Creating and Configuring a Facebook Account for a Child
Creating a child’s Facebook account is no different than creating your own account, the only stipulation is that the child is at least 13 years of age. The process is the same; a valid email account and choosing a password are all it takes. But unlike most adult user, a child may be unaware of the different dangers that may be encountered online. Prior to creating a Facebook account for my child, I would sit down with him and have a long, in depth discussion covering the responsibilities of using and maintaining an account, the dangers of online social networking and finally we would have to come to an agreement on ground rules of what he can and cannot do online.
Ground rule number one being that his mother and myself would have full access to his account, this would be for the security and protection of my child and not be a matter of trust. I would initially be monitoring their activities and verifying that he was using Facebook properly, exposed to only material appropriate for his age and of course that there were no signs of predators trying to interact with him. We would go through all the settings on Facebook, configuring them together and I’d explain what each one is for. Setting it so that only “Friends and Family” can interact with him and that he does not post too much personal information and any personal information that he does post is configured so that it is only shared with people he knows and trusts.

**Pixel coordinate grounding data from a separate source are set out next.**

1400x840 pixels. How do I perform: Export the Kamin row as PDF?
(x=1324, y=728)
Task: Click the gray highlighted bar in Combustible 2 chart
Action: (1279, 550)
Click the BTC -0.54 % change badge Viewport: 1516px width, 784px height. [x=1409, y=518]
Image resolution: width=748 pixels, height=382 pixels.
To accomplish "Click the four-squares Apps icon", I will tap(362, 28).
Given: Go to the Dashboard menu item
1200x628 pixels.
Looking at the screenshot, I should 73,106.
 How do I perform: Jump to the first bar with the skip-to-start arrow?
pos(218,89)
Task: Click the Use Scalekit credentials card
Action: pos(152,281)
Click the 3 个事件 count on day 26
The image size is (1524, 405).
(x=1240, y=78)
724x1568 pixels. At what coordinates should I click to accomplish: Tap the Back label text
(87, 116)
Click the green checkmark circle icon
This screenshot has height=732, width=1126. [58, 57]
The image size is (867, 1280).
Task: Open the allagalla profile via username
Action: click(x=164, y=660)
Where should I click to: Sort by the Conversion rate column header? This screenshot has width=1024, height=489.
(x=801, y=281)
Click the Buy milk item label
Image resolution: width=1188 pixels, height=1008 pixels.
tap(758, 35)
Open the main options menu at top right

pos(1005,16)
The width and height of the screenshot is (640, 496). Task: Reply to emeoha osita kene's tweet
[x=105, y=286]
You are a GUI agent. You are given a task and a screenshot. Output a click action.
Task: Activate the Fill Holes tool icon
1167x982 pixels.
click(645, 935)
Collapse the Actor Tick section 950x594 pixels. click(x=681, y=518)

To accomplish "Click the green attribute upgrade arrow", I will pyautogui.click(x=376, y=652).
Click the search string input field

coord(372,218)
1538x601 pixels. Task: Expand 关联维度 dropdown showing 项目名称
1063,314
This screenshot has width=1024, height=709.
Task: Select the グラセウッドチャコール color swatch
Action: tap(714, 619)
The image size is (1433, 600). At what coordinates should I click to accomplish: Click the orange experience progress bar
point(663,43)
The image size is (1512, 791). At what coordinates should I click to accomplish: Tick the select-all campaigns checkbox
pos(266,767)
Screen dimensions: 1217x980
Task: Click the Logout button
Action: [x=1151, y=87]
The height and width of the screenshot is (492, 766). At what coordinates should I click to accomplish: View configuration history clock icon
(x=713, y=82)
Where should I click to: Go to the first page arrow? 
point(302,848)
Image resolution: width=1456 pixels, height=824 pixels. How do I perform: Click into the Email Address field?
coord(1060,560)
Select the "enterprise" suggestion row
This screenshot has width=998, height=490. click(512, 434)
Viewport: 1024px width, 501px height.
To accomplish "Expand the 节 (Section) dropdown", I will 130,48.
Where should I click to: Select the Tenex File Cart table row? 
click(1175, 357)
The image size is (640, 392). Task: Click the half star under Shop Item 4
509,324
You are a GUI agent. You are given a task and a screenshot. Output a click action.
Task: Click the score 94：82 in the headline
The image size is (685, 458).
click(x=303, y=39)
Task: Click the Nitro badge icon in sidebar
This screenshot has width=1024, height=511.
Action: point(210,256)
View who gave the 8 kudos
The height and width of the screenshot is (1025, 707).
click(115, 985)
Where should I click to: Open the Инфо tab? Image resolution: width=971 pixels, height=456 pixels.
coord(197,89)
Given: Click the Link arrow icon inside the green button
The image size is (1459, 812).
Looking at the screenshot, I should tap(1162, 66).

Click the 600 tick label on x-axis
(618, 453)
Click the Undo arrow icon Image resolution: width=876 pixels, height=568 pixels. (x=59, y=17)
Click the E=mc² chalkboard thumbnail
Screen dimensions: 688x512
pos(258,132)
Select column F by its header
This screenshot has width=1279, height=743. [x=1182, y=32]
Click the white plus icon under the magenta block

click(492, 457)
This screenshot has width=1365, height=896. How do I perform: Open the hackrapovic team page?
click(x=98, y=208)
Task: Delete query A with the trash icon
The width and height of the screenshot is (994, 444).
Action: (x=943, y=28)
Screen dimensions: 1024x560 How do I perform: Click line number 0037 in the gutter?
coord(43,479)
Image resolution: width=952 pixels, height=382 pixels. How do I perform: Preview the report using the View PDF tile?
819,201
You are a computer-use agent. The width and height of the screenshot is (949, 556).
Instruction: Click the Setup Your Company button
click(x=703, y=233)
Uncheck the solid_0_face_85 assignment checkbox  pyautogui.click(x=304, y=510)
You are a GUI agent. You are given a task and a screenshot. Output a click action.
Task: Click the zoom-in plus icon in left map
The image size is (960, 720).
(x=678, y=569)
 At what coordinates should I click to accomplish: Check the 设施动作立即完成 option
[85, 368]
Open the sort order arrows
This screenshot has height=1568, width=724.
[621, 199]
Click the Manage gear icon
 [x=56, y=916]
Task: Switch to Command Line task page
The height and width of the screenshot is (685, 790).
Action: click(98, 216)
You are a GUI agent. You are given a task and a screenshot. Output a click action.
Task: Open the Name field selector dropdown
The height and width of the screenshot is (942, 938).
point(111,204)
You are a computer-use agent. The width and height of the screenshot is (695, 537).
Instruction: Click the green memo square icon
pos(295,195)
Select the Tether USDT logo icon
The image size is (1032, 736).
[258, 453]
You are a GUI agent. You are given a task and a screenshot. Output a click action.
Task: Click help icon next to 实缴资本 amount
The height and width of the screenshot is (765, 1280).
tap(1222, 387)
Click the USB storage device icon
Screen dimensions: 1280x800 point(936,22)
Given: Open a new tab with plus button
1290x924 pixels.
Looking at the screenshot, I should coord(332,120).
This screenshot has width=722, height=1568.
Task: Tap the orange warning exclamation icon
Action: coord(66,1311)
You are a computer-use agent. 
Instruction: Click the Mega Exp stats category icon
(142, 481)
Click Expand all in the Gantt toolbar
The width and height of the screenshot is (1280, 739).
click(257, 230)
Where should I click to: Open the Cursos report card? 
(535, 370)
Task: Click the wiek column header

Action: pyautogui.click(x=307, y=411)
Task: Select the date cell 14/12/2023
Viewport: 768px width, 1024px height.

Most importantly a guideline would be set so that he must let my wife or I know immediately if there is anyone that he does not know trying to befriend him or he sees or receives any type of questionable activity geared towards him. Establishing the importance of not sharing too much information online, because of things like identity theft and keeping operational security in mind. Making sure he understands not to give out information like; “we are going on vacation for two whole weeks and no one is going to be home”. Allowing him to have a Facebook account is a serious and important responsibility and he would have to fully understand that there are serious threats out there, especially with the ones that prey on children.
As well as setting the ground rules for Facebook, we would create and configure a managed computer account with minimal permissions, full parental controls limiting when he could be logged into the account, the amount of time online and access to only specific web pages, further limiting other online threats.